Records Start Marker

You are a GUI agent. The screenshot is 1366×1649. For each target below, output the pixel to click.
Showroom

Records End Marker
Records Start Marker

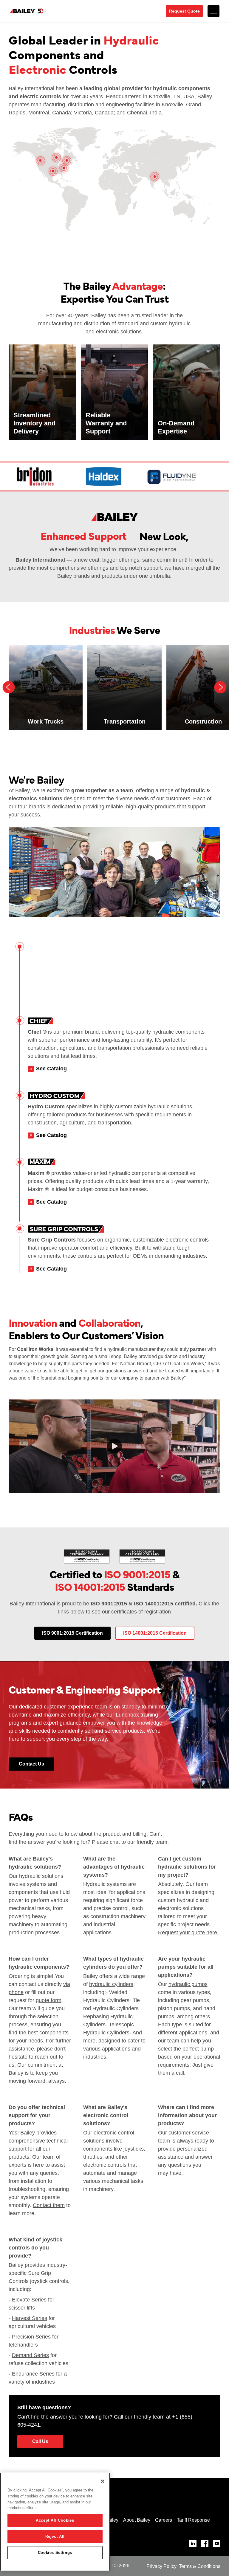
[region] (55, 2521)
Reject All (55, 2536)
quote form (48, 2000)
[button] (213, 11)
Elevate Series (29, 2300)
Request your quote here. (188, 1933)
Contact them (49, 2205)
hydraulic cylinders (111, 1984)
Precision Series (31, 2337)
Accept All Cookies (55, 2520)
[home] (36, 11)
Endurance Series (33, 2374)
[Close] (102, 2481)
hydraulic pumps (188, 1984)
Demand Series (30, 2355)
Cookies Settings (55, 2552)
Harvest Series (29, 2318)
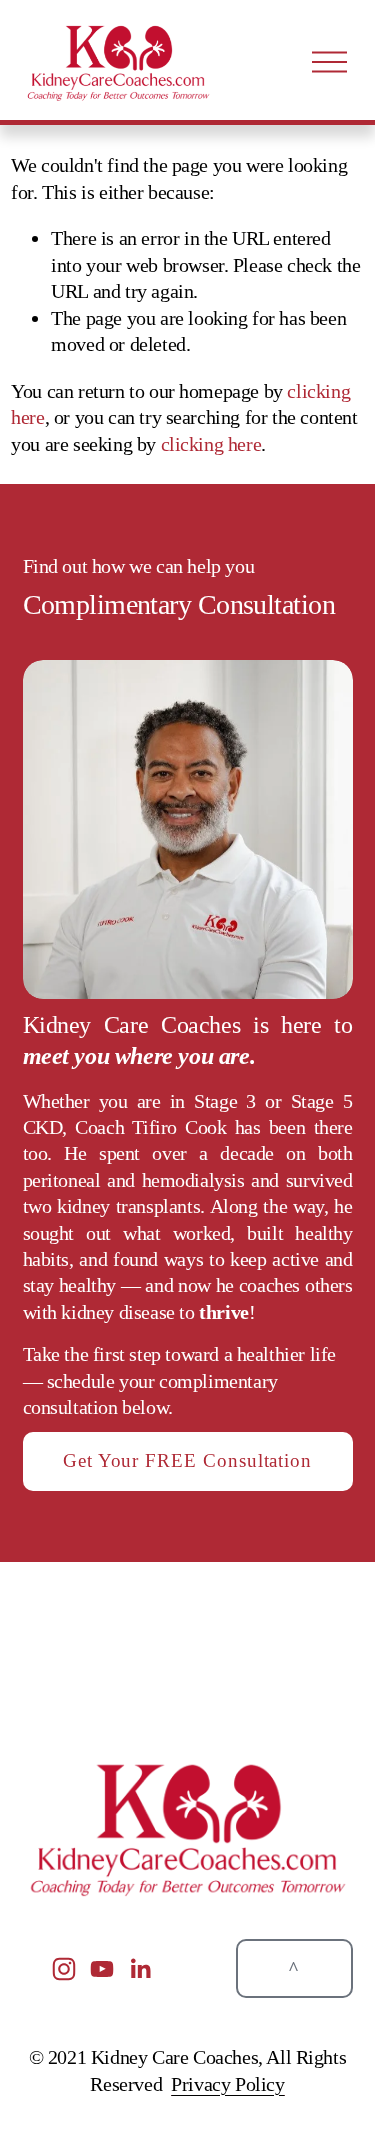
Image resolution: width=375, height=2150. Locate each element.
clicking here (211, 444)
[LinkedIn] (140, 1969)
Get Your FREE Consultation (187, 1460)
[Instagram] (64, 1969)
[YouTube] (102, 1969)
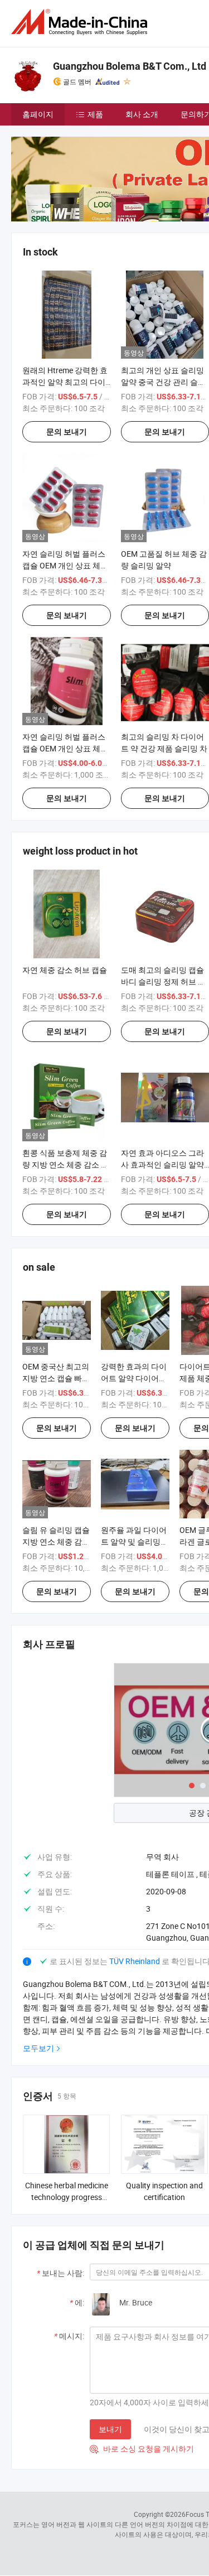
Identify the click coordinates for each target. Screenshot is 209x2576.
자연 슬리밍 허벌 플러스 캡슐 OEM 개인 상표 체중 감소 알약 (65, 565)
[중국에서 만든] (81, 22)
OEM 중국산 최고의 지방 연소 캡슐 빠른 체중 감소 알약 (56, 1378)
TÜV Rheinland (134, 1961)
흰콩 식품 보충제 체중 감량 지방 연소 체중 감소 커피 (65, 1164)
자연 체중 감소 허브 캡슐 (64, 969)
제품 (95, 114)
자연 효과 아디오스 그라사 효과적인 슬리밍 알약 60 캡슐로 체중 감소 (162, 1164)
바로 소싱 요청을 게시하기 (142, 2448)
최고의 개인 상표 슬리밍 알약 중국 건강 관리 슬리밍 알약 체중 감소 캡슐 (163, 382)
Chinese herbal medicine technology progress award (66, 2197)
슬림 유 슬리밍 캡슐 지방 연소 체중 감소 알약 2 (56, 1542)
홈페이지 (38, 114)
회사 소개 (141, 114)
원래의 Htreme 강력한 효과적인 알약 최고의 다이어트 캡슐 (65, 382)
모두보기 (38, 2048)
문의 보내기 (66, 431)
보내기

Records End Marker

--- Task item ---
Write out every line of the data that holds the word "each".

--- Answer to this problem ---
You are a GUI agent. The screenshot is 1366×1649. For each target below, output the pixel to click.
Image resolution: width=375, height=2150. Locate each element.
Identify the click coordinates for each target. Screenshot is 209x2576.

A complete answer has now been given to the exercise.